About €6 billion in daily share trades moved out of London on Jan. 1 after the EU issued rules obliging companies based in the bloc to trade shares on EU trading venues. This also applies to some classes of over-the-counter derivatives which must be traded in the EU or on third-country equivalent venues.
British banks and financial services firms previously operated under a passporting system which allowed them to sell their services across the EU. Since the Brexit transition period ended on Dec. 31, 2020, however, those arrangements have ended and U.K. financial firms operating within the EU must do so via their offices that are based on the continent.
Share trading, equivalence
Alasdair Haynes, CEO of the pan-European stock-exchange group Aquis Exchange PLC, said his company had not lost business as a result of the EU's share trading obligation since its operations in the EU had picked up business lost from London.
However, he does not think it likely that a similar agreement between the U.K. and the EU will emerge now.
"The Aquis view is that it is very unlikely that U.K./EU equivalence will be restored — having just got back its trading, why would the EU allow it to leave again?," he said via email. "However, financial services is much more than stock trading, so there's a lot for the City to play for."
Nick Dutton, chief regulatory officer for Europe at stock exchange group Cboe Global Markets Inc., also said share trading that had switched to the EU from London was very unlikely to return. But he said both sides' attitude to the issue had changed since the start of the year.
"In our conversations with EU regulators they see the share trading obligation as a big win. Up until Dec. 31, the U.K. wanted equivalence badly and the EU was more than happy to hold off [granting it] because they saw it as big prize," he said.
But now Dutton said the freedom to diverge is something the U.K. is likely to want to explore.
"The U.K. no longer sees equivalence as an upside, while the EU now sees the importance of binding the U.K. to its standards," he said.
Dutton said the U.K. can use the opportunity of its split from the EU to diverge in its financial regulatory requirements to foster innovation, for instance. He said that there were limits around the types of trading model that could be offered within the EU, following the introduction of Markets in Financial Instruments Directive rules regulating EU financial markets.

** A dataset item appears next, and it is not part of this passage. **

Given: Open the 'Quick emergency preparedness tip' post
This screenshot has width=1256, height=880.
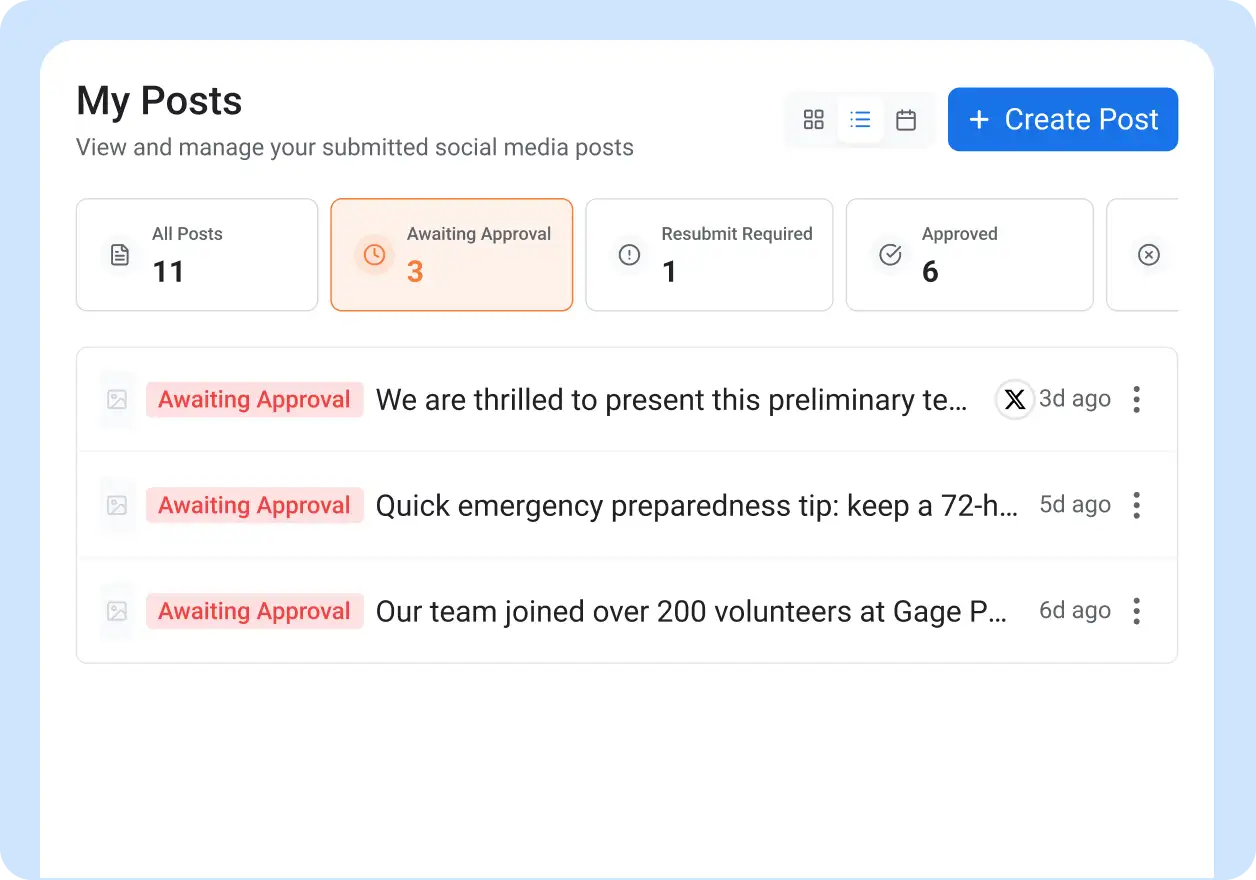Looking at the screenshot, I should (696, 505).
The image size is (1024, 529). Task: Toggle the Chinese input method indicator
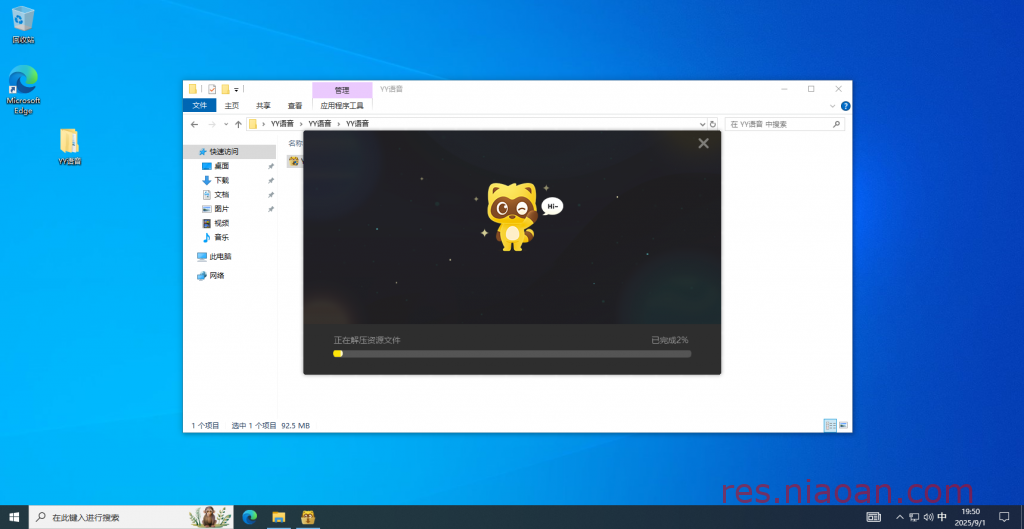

"So, for example, the U.K. has already said that it is going to drop some of the European Securities and Markets Authority guidance around periodic auctions (where buyers and sellers enter competitive bids simultaneously) whereas within the EU there is no indication of a rollback on that at the moment," he said.
A source at another leading pan-European financial services firm, who declined to be named while the EU was still considering its stance, said the EU was not being consistent.
"Of course British exchanges should be granted equivalence by the EU — the EU has already granted equivalence to the U.S. and Asian exchanges and the U.K. and EU have traded seamlessly for 40 years. So there is no legitimate reason for the EU to deny equivalence to the U.K. and I think they're beginning to realize it's in their interest to do so. But that doesn't mean it will happen and I think we're fine with that, too," they said.
Bank of England Governor Andrew Bailey has said any deal with the EU on equivalence which saw the U.K. become a "rule taker" would not be worth having. A memorandum of understanding on financial rules is due to be agreed in March between the U.K. and the EU, but it is not expected to be far-reaching.
Meanwhile, the U.K. and Switzerland are expected to conclude a deal on equivalence shortly, allowing each country's shares to be traded on their respective stock exchanges.
The U.K., while it remained part of the EU, followed the EU's decision to withdraw its own equivalence deal with Switzerland in 2019 as part of a wider dispute over dealings between the country and the EU. Now the U.K. can conclude its own financial arrangements.
"Both sides have got a point to prove to the EU over this — there are definite upsides to both sides in getting it done. The only people who won't be happy with this are the Swiss stock exchange who lose their monopoly on Swiss trading," said Cboe Global Markets' Dutton.
The deal should see daily share trades worth more than €1 billion a day return to London.
The U.K. Treasury said in a statement that the government will grant Switzerland share trading obligation equivalence, subject to parliamentary approval, in three weeks' time, and that the Swiss have indicated they will reciprocate.